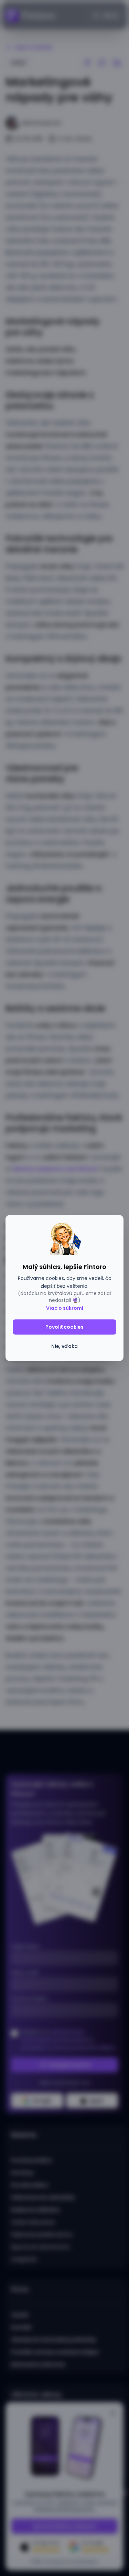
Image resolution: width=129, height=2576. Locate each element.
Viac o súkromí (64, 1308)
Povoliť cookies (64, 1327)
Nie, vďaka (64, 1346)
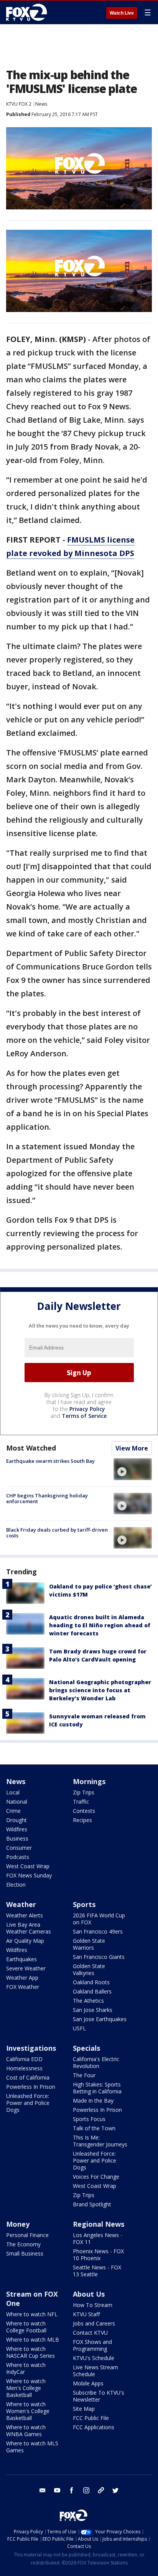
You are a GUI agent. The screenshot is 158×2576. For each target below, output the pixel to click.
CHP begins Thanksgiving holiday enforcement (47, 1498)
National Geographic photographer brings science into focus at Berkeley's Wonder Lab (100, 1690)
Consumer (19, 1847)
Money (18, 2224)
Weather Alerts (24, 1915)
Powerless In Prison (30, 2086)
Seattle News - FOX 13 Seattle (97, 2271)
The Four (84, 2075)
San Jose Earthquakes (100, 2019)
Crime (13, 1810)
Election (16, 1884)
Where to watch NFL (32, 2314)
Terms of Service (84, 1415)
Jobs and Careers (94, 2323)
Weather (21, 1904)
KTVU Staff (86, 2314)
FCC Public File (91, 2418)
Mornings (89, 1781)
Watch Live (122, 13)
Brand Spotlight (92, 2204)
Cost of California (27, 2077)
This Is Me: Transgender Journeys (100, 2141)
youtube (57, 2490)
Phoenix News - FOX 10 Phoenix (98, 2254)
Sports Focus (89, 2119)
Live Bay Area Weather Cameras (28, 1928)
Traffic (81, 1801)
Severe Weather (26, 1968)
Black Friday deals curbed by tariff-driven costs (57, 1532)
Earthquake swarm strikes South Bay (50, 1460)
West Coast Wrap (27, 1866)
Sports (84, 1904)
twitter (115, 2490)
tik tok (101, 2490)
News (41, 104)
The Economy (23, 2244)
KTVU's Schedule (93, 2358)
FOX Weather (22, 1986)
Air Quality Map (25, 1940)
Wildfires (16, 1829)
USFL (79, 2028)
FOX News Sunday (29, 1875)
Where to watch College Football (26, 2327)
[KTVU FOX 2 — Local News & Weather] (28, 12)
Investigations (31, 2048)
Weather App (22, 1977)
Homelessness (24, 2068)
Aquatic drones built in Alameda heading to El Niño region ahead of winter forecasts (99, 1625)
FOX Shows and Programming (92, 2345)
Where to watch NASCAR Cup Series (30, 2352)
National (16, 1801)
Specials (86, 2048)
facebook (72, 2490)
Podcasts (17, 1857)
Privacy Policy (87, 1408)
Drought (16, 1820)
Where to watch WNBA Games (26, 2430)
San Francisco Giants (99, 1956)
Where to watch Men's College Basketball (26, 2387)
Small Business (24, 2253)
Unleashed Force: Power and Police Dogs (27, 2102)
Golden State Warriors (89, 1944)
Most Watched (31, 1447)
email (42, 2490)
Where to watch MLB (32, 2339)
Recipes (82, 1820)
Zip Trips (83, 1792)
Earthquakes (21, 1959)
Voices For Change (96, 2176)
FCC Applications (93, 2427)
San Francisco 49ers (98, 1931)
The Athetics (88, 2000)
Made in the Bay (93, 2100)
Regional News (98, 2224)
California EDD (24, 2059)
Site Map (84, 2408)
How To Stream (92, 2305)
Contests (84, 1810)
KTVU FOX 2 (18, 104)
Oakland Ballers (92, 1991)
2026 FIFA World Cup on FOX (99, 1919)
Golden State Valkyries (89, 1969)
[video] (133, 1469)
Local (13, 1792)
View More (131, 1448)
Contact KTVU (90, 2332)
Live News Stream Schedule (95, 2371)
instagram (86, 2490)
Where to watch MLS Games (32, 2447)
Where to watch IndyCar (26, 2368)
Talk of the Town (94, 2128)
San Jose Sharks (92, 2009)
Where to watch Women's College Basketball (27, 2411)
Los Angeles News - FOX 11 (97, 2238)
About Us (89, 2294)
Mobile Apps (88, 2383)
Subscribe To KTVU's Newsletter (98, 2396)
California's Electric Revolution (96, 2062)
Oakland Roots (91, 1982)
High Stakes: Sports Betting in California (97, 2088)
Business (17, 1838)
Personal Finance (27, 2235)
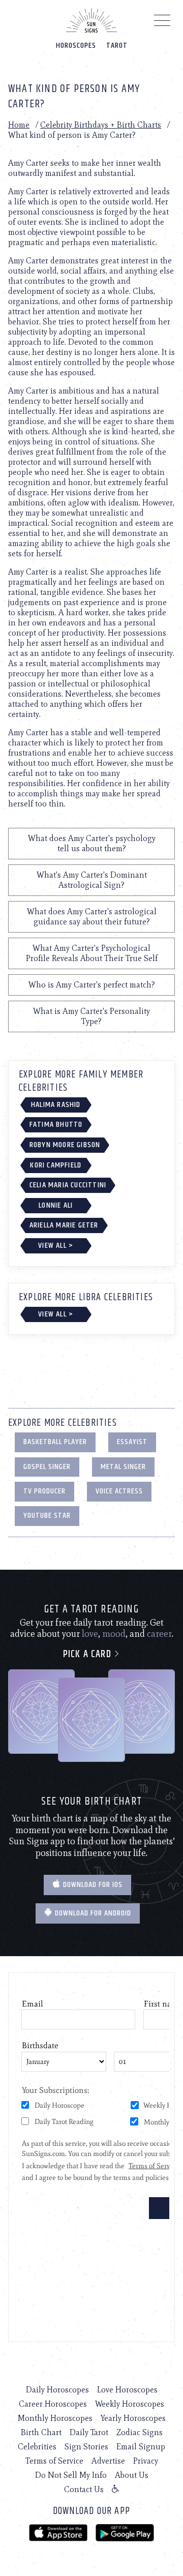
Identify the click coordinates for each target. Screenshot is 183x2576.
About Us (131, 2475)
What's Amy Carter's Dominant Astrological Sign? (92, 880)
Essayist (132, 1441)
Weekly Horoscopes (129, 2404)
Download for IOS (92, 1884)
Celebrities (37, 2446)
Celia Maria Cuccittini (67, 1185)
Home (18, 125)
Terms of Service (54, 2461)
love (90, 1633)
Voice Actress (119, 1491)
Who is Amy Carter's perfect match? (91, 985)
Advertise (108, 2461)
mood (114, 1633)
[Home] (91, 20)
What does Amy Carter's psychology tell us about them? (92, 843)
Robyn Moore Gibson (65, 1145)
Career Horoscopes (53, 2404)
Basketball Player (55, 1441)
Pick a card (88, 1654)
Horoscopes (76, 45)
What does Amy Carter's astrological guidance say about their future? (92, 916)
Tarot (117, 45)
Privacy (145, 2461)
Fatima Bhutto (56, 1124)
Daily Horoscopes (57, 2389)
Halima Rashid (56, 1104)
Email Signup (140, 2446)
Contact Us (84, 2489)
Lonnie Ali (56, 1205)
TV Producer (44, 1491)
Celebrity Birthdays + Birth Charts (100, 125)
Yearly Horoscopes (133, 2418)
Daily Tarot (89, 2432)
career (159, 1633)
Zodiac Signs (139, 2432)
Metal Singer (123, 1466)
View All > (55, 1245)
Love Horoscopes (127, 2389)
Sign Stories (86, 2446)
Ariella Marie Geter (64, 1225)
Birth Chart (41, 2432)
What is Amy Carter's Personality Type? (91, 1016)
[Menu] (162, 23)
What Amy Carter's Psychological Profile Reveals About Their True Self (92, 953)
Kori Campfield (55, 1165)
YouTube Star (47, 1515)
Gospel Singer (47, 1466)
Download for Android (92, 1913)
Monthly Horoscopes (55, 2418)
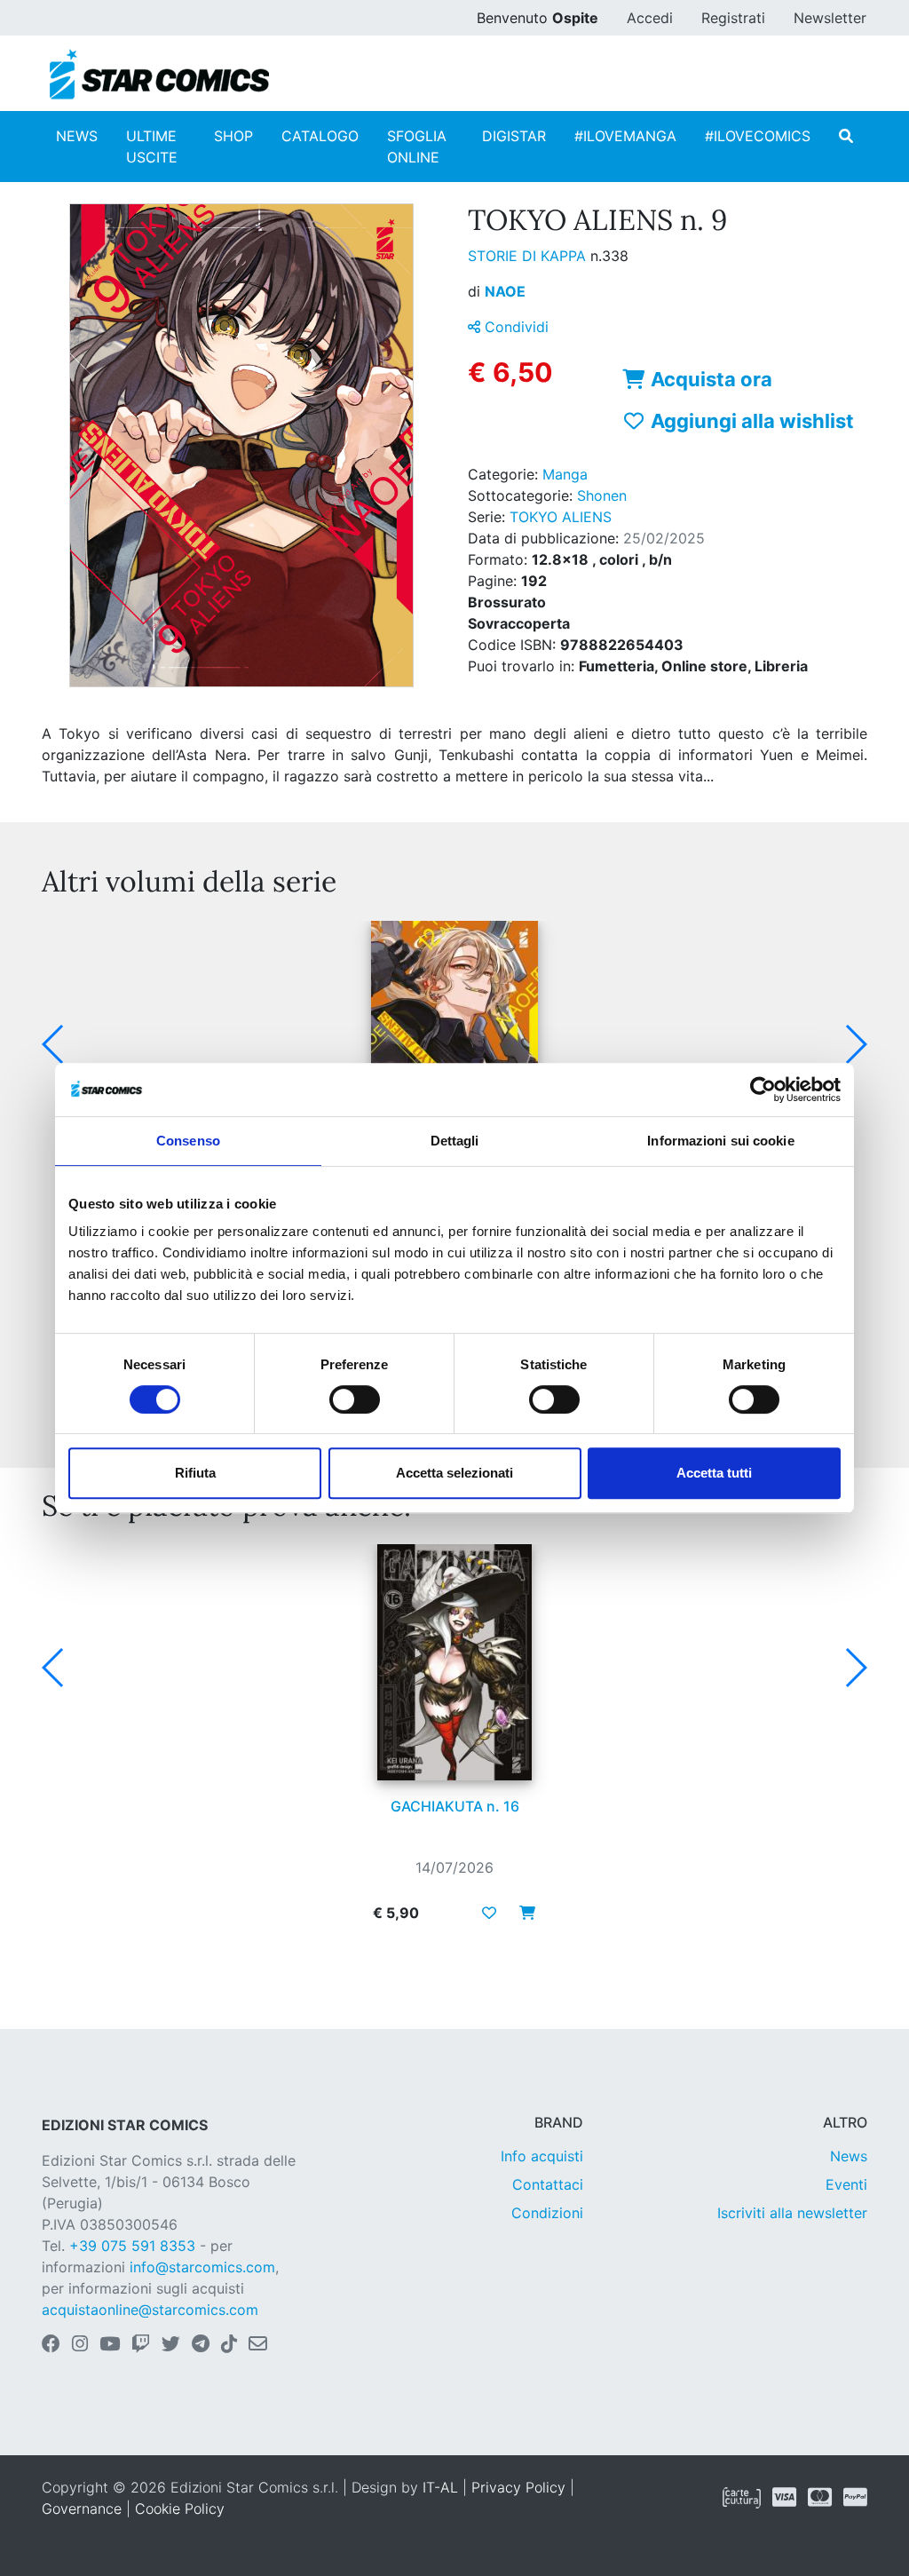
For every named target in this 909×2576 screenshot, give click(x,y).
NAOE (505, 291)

» Work task: Among the lines above, which ones hold the string "College"? Show them.

» Response to this exercise:
Where to watch College Football (26, 2327)
Where to watch Men's College Basketball (26, 2387)
Where to watch Women's College Basketball (27, 2411)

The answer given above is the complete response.